**Data to examine**
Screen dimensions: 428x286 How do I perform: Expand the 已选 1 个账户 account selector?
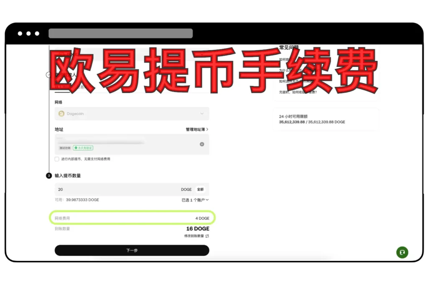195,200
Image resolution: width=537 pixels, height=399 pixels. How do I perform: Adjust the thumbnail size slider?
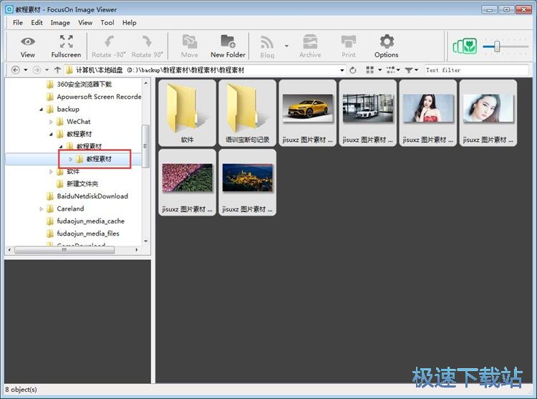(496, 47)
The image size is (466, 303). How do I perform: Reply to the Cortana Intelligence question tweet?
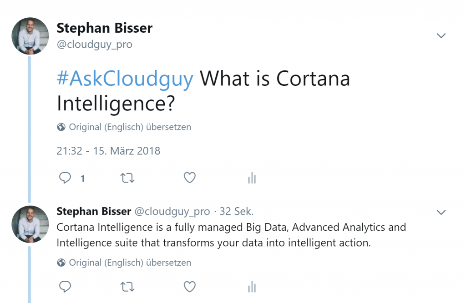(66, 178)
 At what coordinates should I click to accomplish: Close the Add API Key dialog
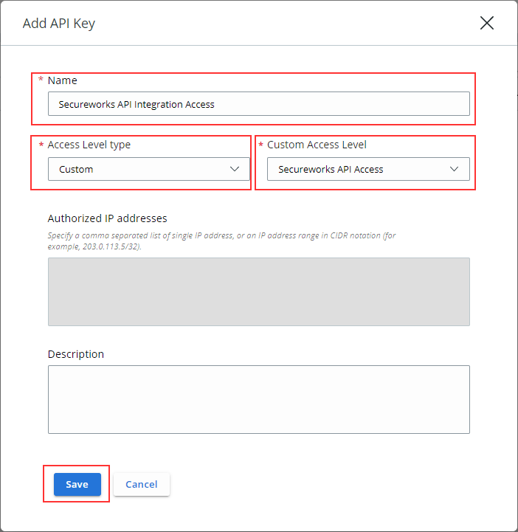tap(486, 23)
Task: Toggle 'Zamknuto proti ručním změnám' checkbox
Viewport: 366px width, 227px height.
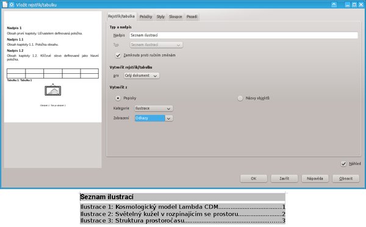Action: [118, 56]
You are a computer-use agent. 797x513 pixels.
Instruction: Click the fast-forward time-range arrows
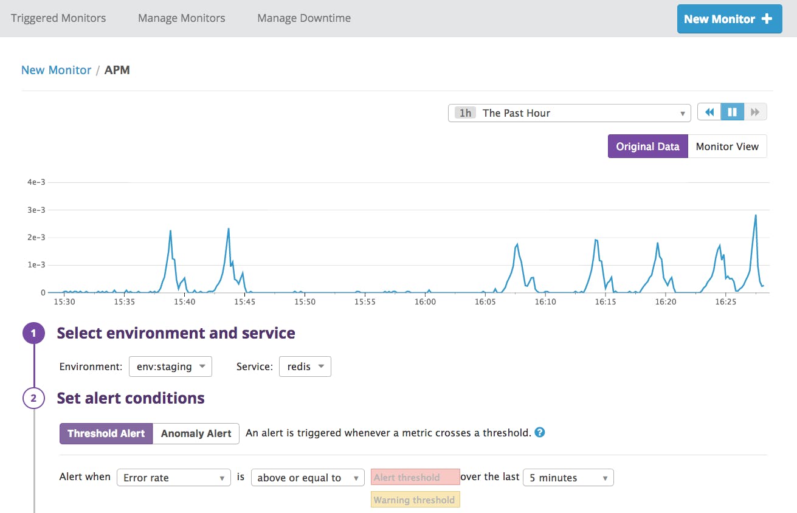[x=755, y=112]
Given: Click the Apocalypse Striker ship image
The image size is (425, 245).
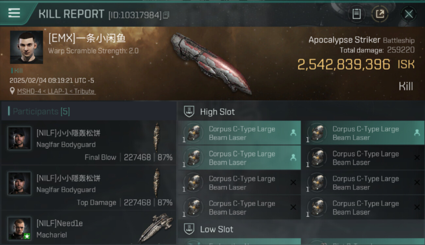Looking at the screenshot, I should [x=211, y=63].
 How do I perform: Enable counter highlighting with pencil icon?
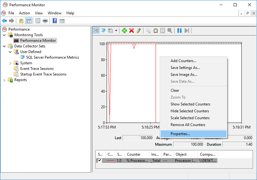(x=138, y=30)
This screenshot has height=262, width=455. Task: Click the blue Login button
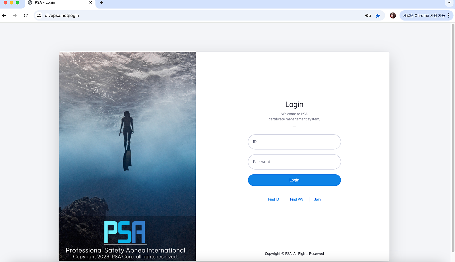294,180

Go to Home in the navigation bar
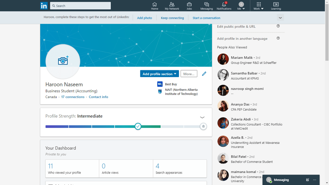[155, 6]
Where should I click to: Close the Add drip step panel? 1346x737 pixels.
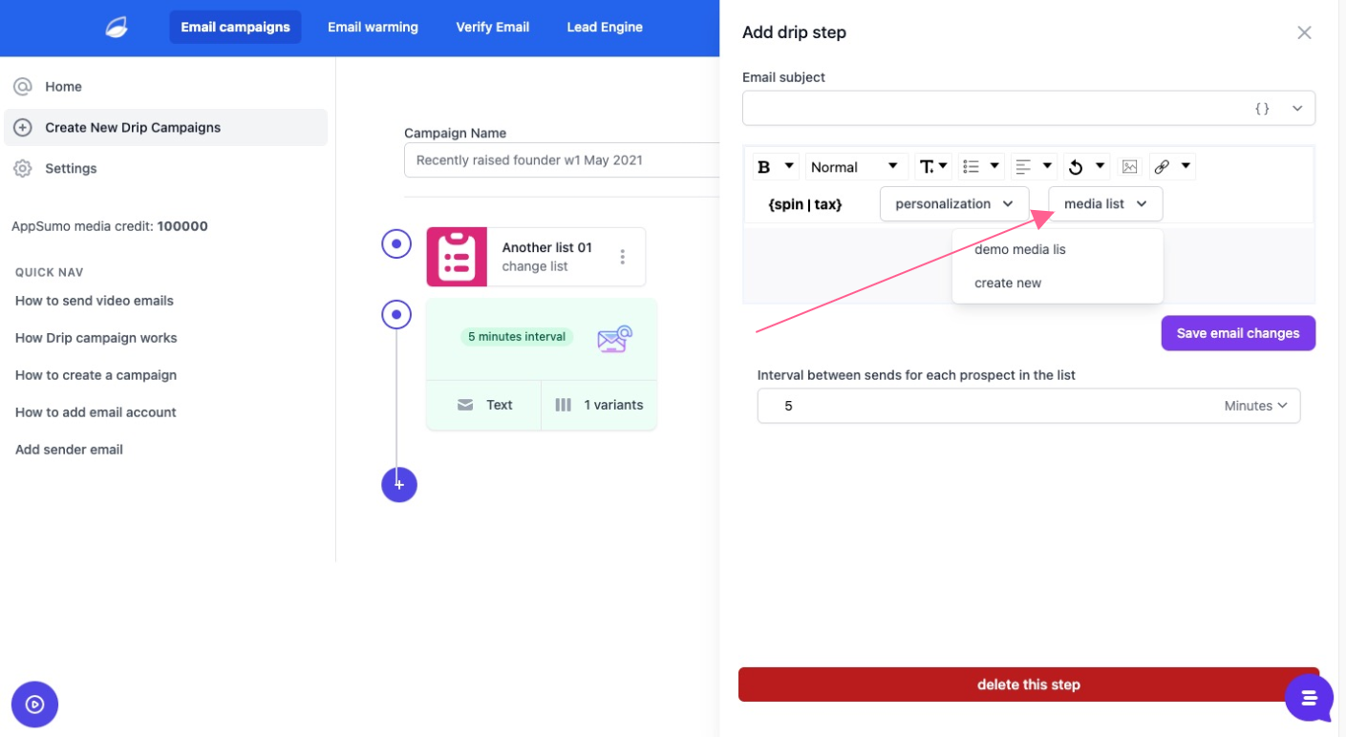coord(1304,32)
--
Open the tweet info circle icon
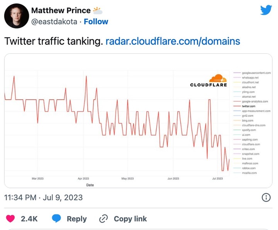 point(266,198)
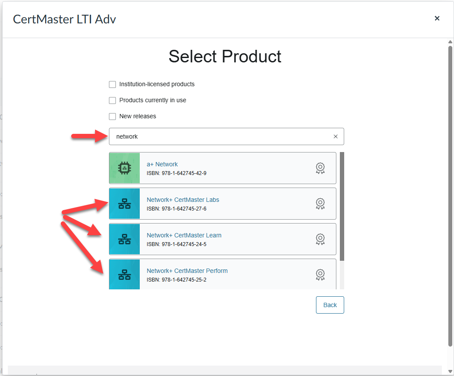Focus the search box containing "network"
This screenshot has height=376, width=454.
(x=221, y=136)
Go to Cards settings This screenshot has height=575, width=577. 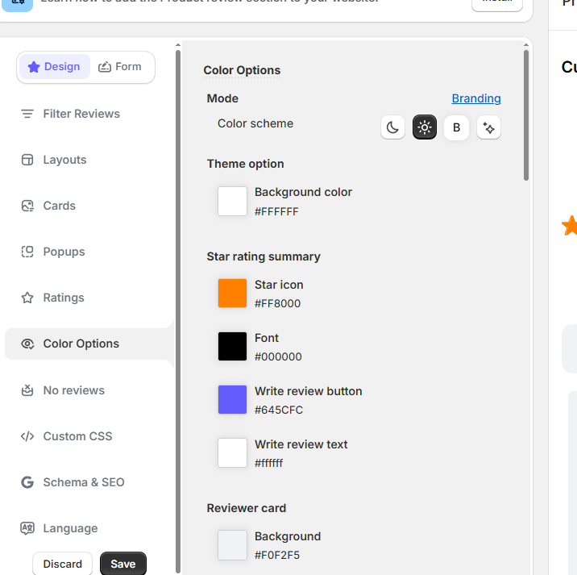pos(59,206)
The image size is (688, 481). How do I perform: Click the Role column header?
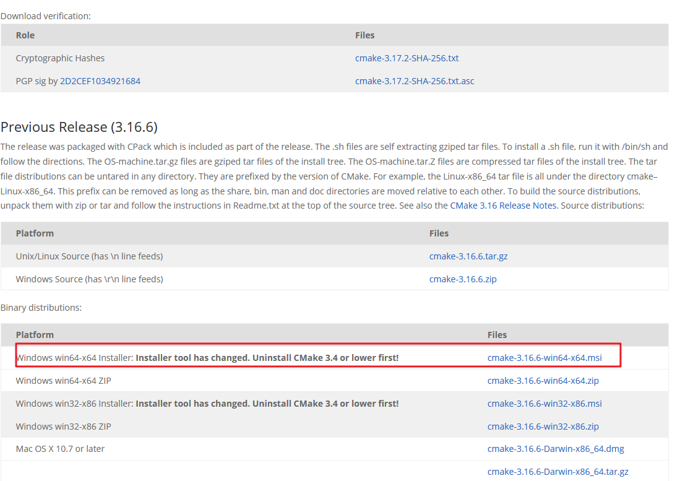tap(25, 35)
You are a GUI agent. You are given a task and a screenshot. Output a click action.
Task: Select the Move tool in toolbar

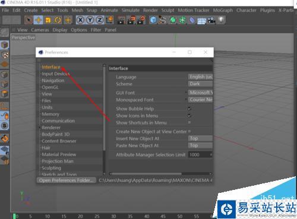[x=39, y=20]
==
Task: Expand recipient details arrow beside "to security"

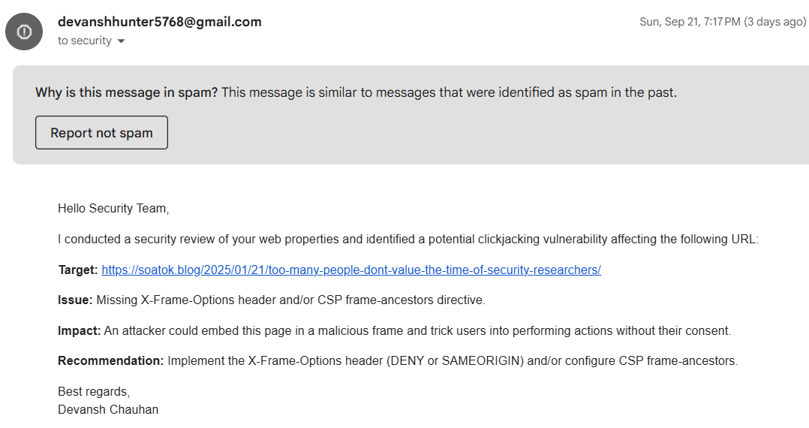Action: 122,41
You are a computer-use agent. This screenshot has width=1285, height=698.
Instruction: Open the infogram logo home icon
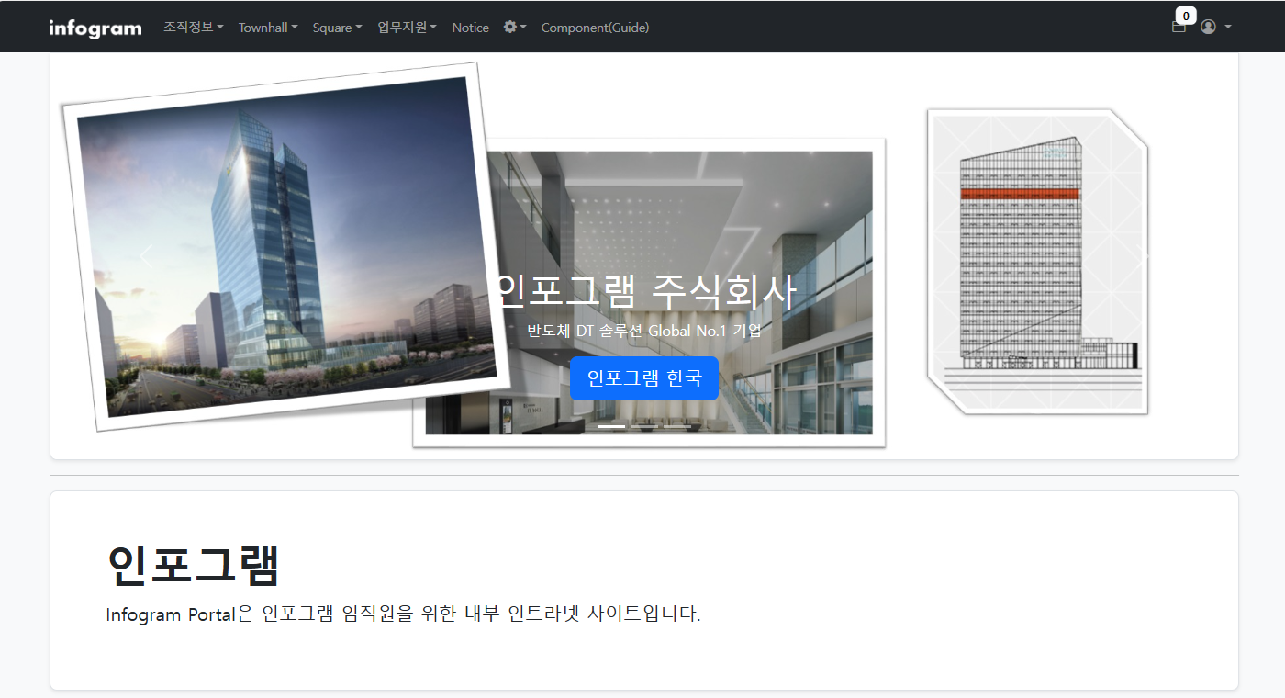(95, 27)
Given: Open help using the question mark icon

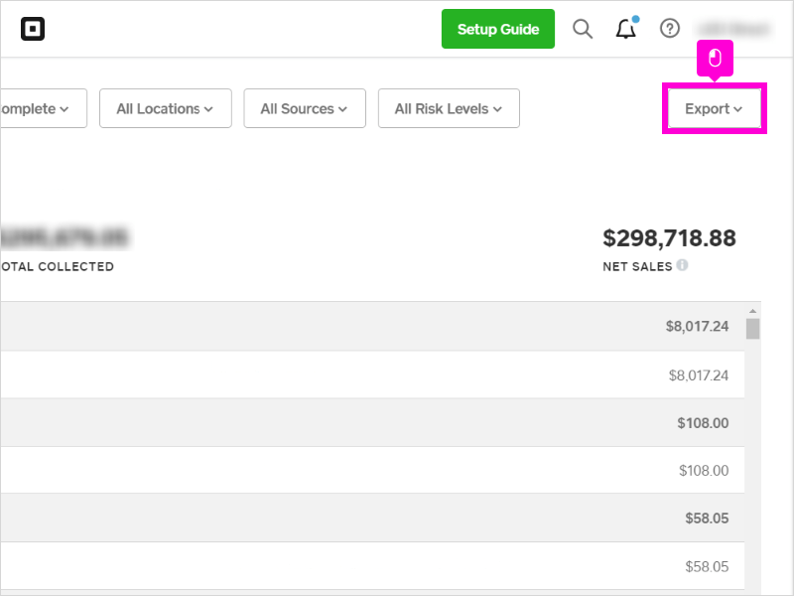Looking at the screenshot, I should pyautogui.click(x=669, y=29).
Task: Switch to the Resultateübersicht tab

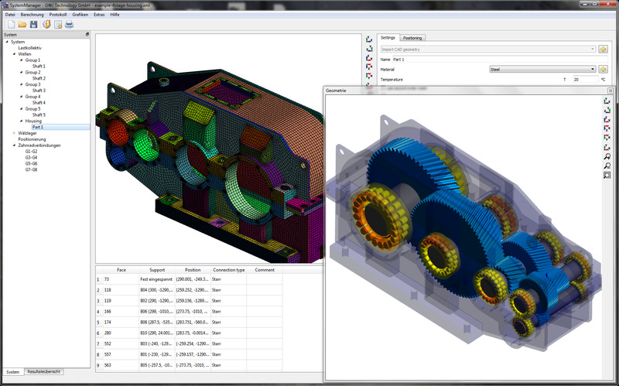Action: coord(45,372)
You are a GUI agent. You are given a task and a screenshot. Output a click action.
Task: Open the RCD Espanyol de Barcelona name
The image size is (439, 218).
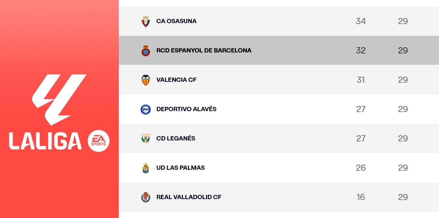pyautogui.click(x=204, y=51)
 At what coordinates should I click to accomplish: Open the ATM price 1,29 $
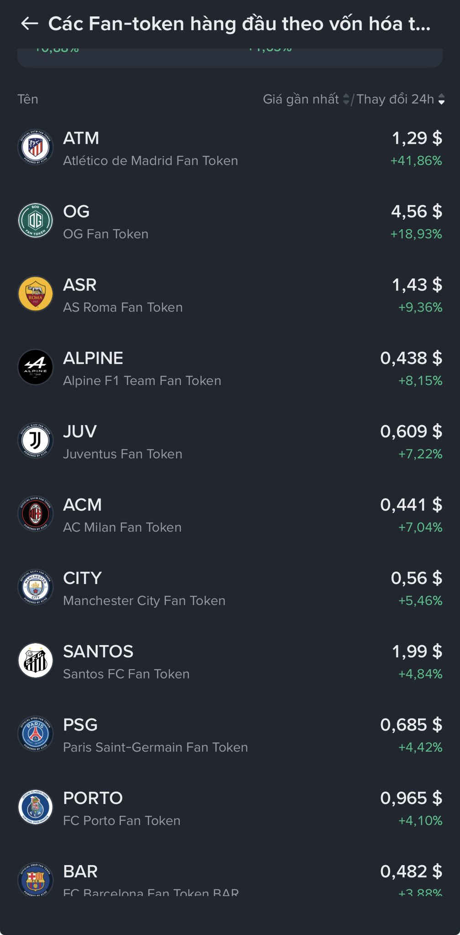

**Work instruction**
Lines that contain "computer" are the result; find them in the entries above and copy each one.

**Result of the exercise**
You are a computer-use agent. 797x513 pixels.
You are a computer-use agent. This screenshot has width=1285, height=698.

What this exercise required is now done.